ASSIGNED TASK: Output every record exactly, apart from its images.

RECORDS PROVIDED:
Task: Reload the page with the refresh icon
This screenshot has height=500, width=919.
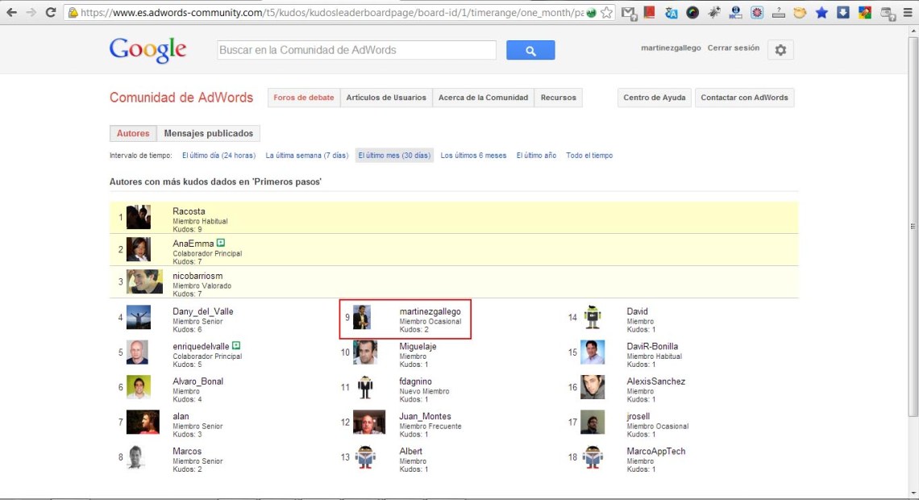Action: point(51,12)
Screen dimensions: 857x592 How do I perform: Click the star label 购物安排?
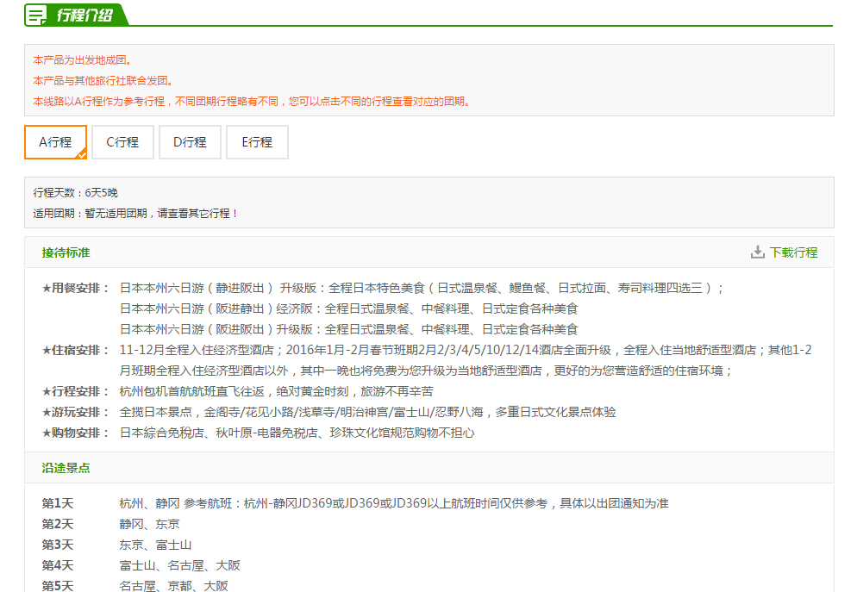click(x=76, y=433)
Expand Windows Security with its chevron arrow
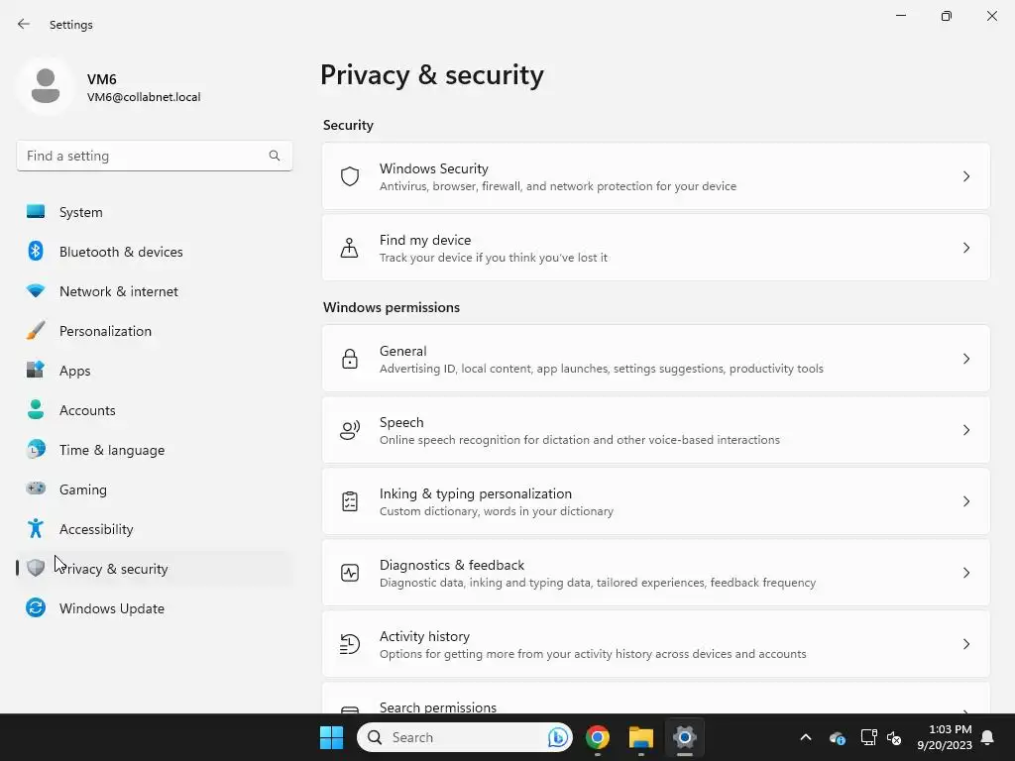Image resolution: width=1015 pixels, height=761 pixels. click(966, 176)
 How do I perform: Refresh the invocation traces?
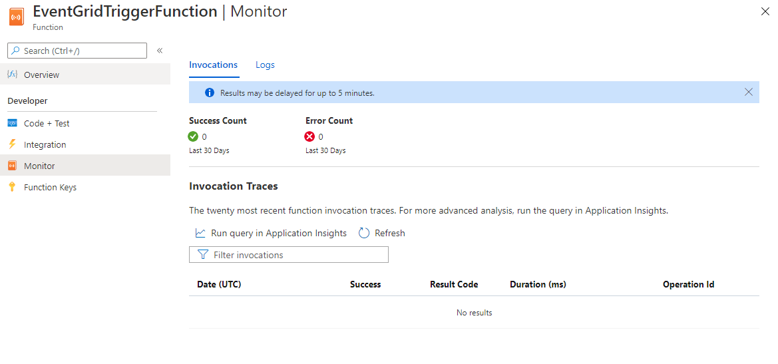382,233
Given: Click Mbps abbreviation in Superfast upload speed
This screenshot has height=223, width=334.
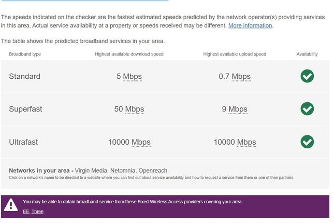Looking at the screenshot, I should tap(238, 109).
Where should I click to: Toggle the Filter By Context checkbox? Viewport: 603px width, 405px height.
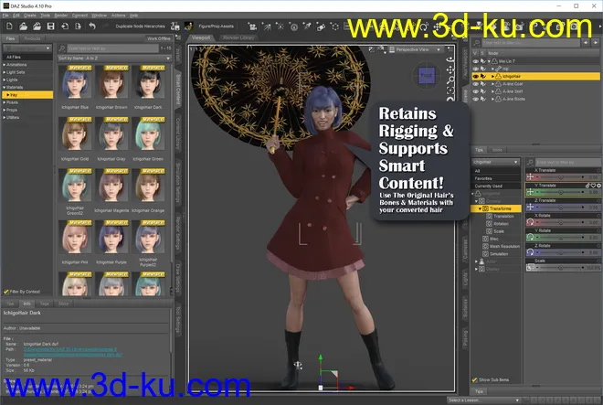pyautogui.click(x=6, y=292)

ANSWER:
Task: Reload the page with the refresh icon
This screenshot has height=500, width=919.
Action: point(51,12)
Screen dimensions: 857x592 How do I perform: Click the star label 购物安排?
click(x=76, y=433)
Expand Windows Security with its chevron arrow
Image resolution: width=1015 pixels, height=761 pixels. click(966, 176)
 How do I perform: Refresh the invocation traces?
382,233
Given: Click Mbps abbreviation in Superfast upload speed
This screenshot has height=223, width=334.
Looking at the screenshot, I should tap(238, 109).
Where should I click to: Toggle the Filter By Context checkbox? Viewport: 603px width, 405px height.
pyautogui.click(x=6, y=292)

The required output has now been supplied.